Basically you start with your model, which has been oiled to facilitate removal from mold. Try not to create any undercut situations which will make removal more difficult, and I generally incorporate the sprue hole into my model. Now find a suitably sized container, like a plastic lure box, oil it and fill it half way with Bondo. put your oiled up model exactly half way down into the bondo and let cure. Takes 5 or 10 minutes.
While its curing you can poke a few holes in the bondo wth the backside of a drill bit which has been oiled (this will facilitate lining up the 2 halves later).
Once the bondo is hard to the touch, lightly oil the whole thing and fill the rest with Bondo. By the way, I use wd40 spray as the lubricant in each case. In 5 or 10 minutes the whole thing will be dried and quite hot.
Carefully seperate the halves and rmove the model, oil again and let cool. you will probobly need a utility knife to take it apart, be careful, and don't wait to long as it will be nearlly impossible to seperate tomorrow.
Now you have a 2 part mold ready for making molds. You can use electrical tape or a clamp to hold the mold closed when pouring, I like a vise grip, but don't over tighten, it may break. When pouing hot lead I get about a dozen pours before the heat damages the mold. I would expect you'll do better with foam, although I've never tried it.
Posted 03 March 2005 - 10:44 AM
Incidentally, you asked for the best way to make a mold. I believe this is the fastest, and easiest way. But for the highest quality reproductions, you would need to have a machined mold of aluminum or brass, thats very time consuming and expensive.

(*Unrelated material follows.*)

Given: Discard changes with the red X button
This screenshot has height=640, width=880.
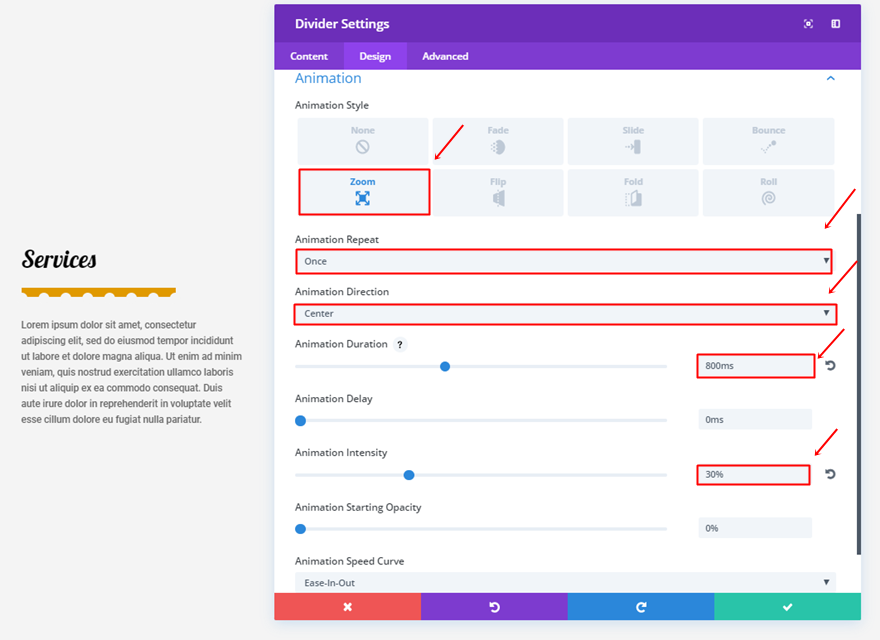Looking at the screenshot, I should (x=347, y=607).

Posted 06 March 2005 - 09:59 PM
Thanks for the info Rocfish. Does the bondo flow good or is it thick where it has to be pressed into the pattern I never used the stuff be for? What would be the best foam to use and where would I get it at?
Posted 07 March 2005 - 01:04 AM
It all depends on how many you want to make.If it's a dozen I suppose bondo is ok but if you want production runs bordering on a small business then Silicone J is the one.There's acouple of disadvantages though.It's bloody expensive and you need a vacuum chamber.Iv'e used a two shot mold for nearly 3years now and Plaster of Paris out 2 lures every 20 minutes.You just separate the mold give it a twist and out they Plaster of Paris.You don't need any mold release, however I spray the inside of the mold with white auto lacquer so they come out undercoated ready to paint.
Good luck Barramundi
Posted 07 March 2005 - 08:49 AM
Do You have a vent on that silicone one? I believe it doesn't work with ordinary air ?

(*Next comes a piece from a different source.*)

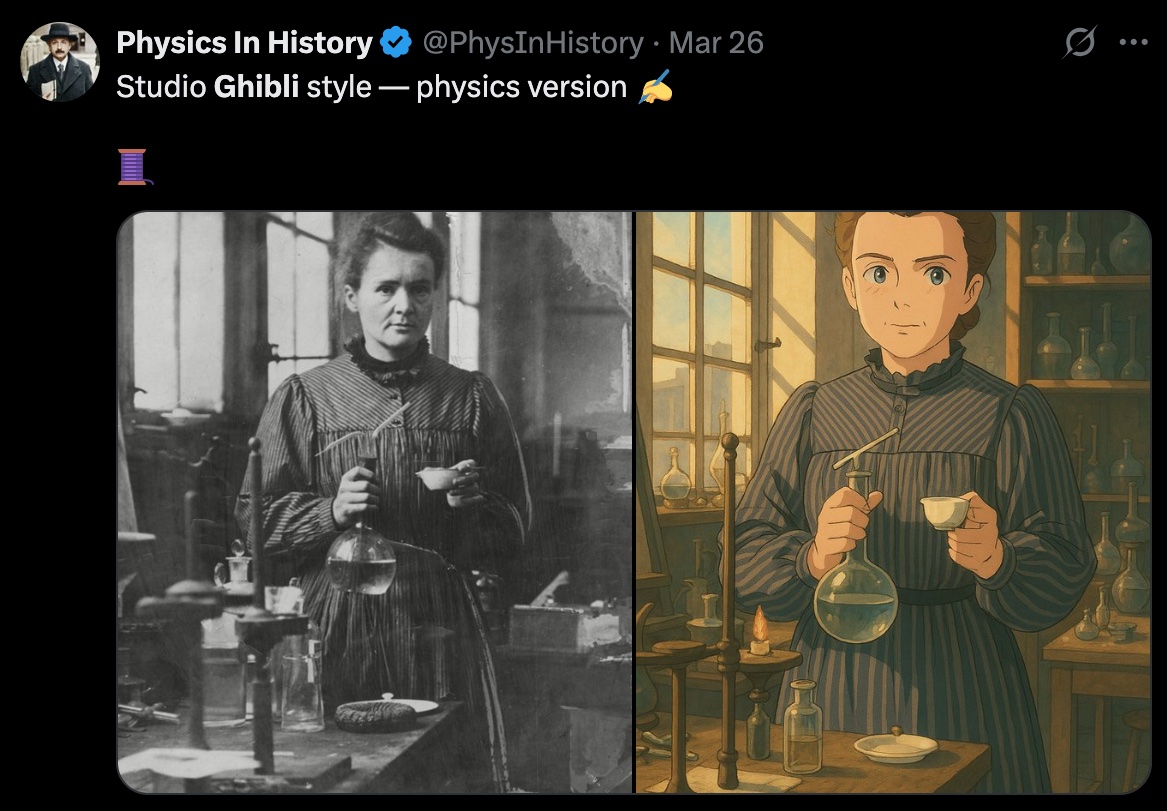Open the three-dots more options menu
The image size is (1167, 811).
point(1133,42)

Posted 07 March 2005 - 09:23 PM
I was thinking of reinforcing the Bondo with a steel plate with holes in it to stiffen it up when I clamp it together to maybe get a little more life out of it. I was wondering if I should use a syringe to inject the foam into the mold but I am not sure if I should use 1 or 2 or more spur holes. I shouldn?t get a head of myself I don?t even know what kind of foam to use yet I?m still doing the research. What I am trying to make is a minnow type bait about 5 inches long
Posted 07 March 2005 - 10:41 PM
I wouldn't bother with reinforcement myself. You don't have to clamp these things down very hard from my experience. As long as you have vents it isn't going to build up much pressure. I typically use one spur hole and may make very fine (very) fine vent holes in one or two areas in the bondo. I wouldn't recommend injecting the foam either. It really is very simple process. A lot of times it is a good idea to paint areas that have detail that might capture air with the stick you use to mix the foam. and then fill one half of the mold set together and clamp. I keep everything simple and the baits seem to turn out just fine. With a set of bondo molds you can churn out some baits rather quickly once you get a system going. As far as durability I am not so sure how many you will get out of a bondo but then again it doesn't take too long to make a series of the same mold when you start. I am sure others will be of more help, my experience with foamies is to a lesser degree than many on the site.